* **Task statement**:
Extract every entry word for word. Skip the pictures.

===== The input

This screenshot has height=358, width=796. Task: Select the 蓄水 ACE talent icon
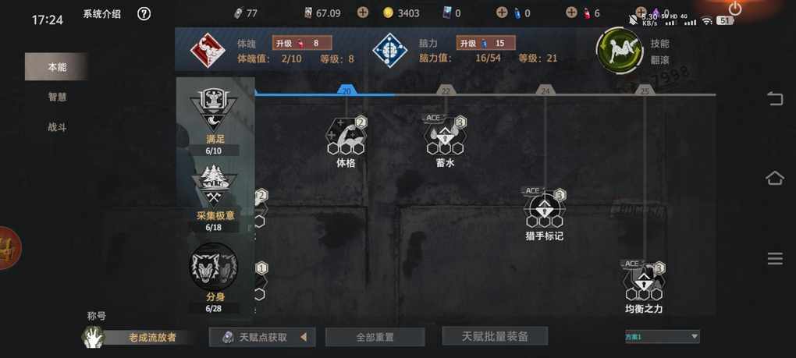pyautogui.click(x=446, y=136)
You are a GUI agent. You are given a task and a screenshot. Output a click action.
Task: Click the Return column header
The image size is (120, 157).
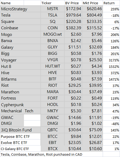click(111, 3)
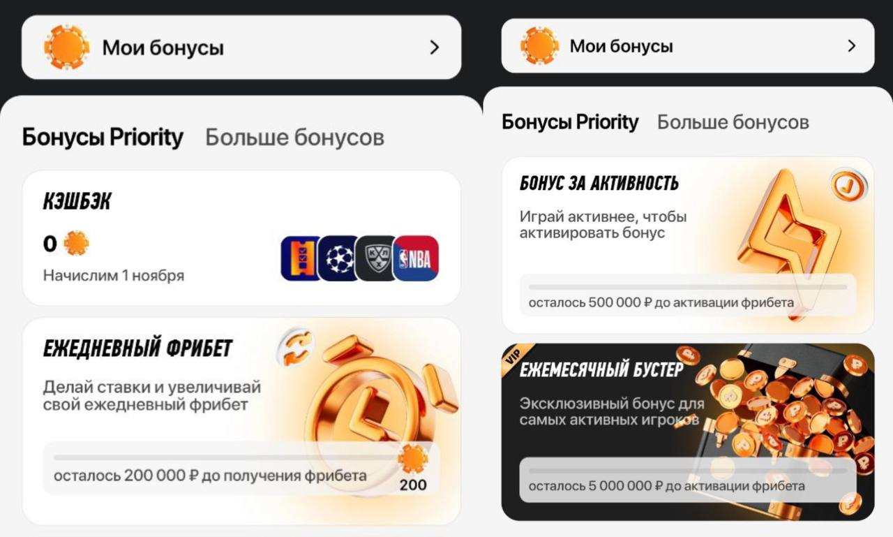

==========

* **Result for this exercise**:
This screenshot has height=358, width=796. Task: Select the 蓄水 ACE talent icon
pyautogui.click(x=446, y=136)
You are a GUI agent. You are given a task and a screenshot. Output a click action.
Task: Click the Return column header
The image size is (120, 157).
click(111, 3)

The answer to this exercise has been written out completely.